**Task prompt:**
Each line below from the one containing "napoleonics (55, 2208)" through the one containing "RPG (107, 2269)" is to be given again exactly, and no line outside that span.

**Dataset excerpts:**

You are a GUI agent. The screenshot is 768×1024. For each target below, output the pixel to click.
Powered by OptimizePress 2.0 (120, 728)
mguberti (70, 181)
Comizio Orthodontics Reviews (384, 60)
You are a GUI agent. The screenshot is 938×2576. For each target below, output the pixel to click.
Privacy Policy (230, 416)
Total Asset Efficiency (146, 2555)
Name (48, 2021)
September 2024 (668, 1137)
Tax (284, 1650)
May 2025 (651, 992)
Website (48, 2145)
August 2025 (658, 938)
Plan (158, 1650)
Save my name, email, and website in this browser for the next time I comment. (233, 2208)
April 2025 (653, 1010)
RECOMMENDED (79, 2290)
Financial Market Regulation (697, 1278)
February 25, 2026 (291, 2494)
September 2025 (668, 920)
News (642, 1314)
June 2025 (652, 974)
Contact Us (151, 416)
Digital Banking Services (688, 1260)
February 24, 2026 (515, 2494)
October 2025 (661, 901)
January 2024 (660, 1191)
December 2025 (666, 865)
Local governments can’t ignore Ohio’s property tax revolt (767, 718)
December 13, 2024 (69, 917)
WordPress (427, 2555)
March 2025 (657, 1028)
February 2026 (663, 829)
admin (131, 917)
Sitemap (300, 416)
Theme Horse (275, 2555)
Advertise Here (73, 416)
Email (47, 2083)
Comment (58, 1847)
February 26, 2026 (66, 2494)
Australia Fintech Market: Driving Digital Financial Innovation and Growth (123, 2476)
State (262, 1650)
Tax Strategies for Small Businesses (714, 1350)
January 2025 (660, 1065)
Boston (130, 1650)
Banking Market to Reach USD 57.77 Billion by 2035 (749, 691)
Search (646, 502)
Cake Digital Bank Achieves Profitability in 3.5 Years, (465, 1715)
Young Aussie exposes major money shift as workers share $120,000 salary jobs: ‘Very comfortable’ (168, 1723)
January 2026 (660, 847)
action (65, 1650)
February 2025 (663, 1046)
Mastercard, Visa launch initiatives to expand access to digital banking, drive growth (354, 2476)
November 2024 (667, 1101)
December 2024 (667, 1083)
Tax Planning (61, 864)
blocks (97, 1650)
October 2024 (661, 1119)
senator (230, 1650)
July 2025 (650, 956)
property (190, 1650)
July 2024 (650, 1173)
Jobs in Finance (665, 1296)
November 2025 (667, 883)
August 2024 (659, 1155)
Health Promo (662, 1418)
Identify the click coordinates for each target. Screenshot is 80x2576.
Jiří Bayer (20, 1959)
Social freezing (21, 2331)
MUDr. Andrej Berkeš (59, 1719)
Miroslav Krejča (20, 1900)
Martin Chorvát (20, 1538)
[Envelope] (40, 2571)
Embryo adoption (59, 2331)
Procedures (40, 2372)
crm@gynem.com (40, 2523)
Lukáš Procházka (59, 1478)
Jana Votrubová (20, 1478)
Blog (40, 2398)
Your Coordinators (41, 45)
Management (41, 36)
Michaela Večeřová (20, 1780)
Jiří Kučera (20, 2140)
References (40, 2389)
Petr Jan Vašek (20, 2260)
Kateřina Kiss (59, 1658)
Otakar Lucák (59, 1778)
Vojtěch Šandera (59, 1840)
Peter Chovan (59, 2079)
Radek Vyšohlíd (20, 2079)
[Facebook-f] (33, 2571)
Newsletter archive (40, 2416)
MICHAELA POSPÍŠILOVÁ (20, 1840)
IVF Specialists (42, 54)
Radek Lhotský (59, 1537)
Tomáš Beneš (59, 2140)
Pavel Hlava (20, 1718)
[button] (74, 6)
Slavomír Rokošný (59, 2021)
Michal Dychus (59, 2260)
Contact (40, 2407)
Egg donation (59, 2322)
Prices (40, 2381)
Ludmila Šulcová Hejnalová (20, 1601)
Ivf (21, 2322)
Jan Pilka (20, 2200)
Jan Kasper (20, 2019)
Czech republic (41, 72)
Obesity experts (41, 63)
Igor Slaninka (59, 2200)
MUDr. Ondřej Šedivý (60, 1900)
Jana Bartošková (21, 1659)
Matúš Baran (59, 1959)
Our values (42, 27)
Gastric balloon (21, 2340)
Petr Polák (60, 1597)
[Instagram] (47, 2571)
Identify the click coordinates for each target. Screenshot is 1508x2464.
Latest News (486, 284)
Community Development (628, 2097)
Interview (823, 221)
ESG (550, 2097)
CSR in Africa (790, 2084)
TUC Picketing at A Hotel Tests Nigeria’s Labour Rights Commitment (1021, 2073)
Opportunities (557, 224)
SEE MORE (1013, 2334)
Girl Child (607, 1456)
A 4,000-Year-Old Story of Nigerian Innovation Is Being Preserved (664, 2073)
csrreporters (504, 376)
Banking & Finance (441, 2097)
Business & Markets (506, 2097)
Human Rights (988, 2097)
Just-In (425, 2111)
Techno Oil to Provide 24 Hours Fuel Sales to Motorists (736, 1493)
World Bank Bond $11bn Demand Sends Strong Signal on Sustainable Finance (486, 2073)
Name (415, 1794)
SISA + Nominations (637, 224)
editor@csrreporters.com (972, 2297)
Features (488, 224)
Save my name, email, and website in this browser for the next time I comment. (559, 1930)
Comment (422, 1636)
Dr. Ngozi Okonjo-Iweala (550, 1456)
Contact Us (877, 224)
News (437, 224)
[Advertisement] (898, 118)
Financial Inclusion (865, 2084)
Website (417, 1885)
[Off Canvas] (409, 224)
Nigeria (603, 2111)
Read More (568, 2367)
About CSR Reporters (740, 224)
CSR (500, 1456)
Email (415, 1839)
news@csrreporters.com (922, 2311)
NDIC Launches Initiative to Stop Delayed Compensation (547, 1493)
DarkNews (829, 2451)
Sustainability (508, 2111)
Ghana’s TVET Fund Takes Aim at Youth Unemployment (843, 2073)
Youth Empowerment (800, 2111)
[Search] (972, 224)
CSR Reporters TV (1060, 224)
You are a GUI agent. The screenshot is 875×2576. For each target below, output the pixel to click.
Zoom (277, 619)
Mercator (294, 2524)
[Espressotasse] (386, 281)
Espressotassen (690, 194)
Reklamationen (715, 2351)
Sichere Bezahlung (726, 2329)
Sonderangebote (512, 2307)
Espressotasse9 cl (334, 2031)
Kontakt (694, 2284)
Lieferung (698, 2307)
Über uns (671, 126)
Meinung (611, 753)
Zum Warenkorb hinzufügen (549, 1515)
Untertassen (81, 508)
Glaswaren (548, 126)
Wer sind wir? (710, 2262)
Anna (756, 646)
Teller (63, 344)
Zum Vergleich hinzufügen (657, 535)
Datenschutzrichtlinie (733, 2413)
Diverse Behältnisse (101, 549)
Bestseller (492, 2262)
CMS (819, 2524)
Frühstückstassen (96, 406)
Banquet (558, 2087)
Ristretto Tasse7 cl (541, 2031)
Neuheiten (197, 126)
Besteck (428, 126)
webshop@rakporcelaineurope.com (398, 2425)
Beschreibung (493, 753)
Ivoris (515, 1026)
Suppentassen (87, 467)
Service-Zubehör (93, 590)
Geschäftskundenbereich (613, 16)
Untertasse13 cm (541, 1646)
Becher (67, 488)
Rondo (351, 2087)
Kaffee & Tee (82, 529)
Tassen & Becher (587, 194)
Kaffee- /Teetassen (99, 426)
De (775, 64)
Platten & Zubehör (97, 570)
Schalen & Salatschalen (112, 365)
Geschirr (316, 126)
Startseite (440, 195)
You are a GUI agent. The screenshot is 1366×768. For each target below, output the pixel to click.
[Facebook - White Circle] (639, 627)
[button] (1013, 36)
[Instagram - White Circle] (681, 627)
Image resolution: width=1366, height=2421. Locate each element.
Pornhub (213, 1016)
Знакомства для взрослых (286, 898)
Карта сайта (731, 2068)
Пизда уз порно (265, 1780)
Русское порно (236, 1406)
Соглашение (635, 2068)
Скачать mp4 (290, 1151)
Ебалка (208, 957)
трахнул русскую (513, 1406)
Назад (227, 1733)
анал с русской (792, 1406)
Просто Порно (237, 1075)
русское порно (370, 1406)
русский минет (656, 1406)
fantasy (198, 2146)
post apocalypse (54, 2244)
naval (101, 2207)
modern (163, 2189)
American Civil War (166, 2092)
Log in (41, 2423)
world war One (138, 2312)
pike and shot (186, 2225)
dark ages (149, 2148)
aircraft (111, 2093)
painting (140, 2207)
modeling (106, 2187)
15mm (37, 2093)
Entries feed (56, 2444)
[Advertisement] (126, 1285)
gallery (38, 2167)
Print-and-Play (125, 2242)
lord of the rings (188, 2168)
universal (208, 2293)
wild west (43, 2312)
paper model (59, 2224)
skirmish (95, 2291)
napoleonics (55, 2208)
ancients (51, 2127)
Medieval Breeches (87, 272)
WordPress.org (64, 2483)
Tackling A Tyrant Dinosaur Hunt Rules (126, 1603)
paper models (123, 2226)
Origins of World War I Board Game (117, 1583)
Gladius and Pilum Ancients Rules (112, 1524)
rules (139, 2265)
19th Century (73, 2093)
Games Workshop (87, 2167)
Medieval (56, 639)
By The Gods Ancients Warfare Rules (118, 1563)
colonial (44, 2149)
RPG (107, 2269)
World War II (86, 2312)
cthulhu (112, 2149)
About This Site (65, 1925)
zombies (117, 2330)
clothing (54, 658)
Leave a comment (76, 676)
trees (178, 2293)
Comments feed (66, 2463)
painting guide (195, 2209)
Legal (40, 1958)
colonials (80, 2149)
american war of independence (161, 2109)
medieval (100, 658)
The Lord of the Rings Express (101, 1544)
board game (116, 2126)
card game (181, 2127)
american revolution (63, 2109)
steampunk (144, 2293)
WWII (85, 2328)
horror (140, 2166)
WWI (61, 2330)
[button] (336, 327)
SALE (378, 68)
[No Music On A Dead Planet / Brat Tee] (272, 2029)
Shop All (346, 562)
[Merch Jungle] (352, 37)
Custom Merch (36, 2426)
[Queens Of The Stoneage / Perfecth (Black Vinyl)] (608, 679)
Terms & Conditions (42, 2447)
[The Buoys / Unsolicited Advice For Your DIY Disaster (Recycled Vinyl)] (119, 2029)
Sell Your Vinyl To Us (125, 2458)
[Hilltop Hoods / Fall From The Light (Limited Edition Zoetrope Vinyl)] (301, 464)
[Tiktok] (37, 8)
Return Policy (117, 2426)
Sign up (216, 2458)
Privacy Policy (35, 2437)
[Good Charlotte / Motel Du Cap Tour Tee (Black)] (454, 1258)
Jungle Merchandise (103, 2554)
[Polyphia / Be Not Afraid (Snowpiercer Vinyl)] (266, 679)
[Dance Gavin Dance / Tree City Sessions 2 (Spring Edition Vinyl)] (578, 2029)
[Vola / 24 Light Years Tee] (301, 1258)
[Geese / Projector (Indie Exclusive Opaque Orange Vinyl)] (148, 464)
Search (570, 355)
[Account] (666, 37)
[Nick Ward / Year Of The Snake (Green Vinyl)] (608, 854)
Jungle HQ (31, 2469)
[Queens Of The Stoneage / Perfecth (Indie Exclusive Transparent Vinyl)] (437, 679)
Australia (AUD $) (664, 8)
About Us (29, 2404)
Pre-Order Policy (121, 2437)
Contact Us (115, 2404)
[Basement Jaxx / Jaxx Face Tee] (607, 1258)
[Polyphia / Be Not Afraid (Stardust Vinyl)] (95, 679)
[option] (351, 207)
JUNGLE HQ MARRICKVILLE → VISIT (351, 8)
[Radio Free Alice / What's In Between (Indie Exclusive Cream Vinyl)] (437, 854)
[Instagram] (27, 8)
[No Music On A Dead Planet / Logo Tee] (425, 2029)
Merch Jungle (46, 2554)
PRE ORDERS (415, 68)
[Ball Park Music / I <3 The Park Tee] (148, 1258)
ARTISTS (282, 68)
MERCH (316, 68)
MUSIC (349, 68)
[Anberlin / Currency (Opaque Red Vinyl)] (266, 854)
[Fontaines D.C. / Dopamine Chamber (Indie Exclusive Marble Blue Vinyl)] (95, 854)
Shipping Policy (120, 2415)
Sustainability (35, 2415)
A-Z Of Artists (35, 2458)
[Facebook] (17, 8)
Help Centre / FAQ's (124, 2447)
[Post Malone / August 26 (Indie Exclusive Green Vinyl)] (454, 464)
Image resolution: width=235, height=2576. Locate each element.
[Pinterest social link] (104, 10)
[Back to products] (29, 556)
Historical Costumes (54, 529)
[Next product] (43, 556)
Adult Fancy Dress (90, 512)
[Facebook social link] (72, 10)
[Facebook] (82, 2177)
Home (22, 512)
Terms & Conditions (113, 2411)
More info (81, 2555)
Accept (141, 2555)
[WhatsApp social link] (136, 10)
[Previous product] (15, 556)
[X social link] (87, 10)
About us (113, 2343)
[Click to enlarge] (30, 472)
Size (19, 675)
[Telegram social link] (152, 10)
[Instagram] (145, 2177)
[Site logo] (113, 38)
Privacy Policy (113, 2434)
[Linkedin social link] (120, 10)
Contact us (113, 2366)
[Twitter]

**Response to this task:**
napoleonics (55, 2208)
ancients (51, 2127)
Medieval Breeches (87, 272)
WordPress.org (64, 2483)
Tackling A Tyrant Dinosaur Hunt Rules (126, 1603)
paper models (123, 2226)
Origins of World War I Board Game (117, 1583)
Gladius and Pilum Ancients Rules (112, 1524)
rules (139, 2265)
19th Century (73, 2093)
Games Workshop (87, 2167)
Medieval (56, 639)
By The Gods Ancients Warfare Rules (118, 1563)
colonial (44, 2149)
RPG (107, 2269)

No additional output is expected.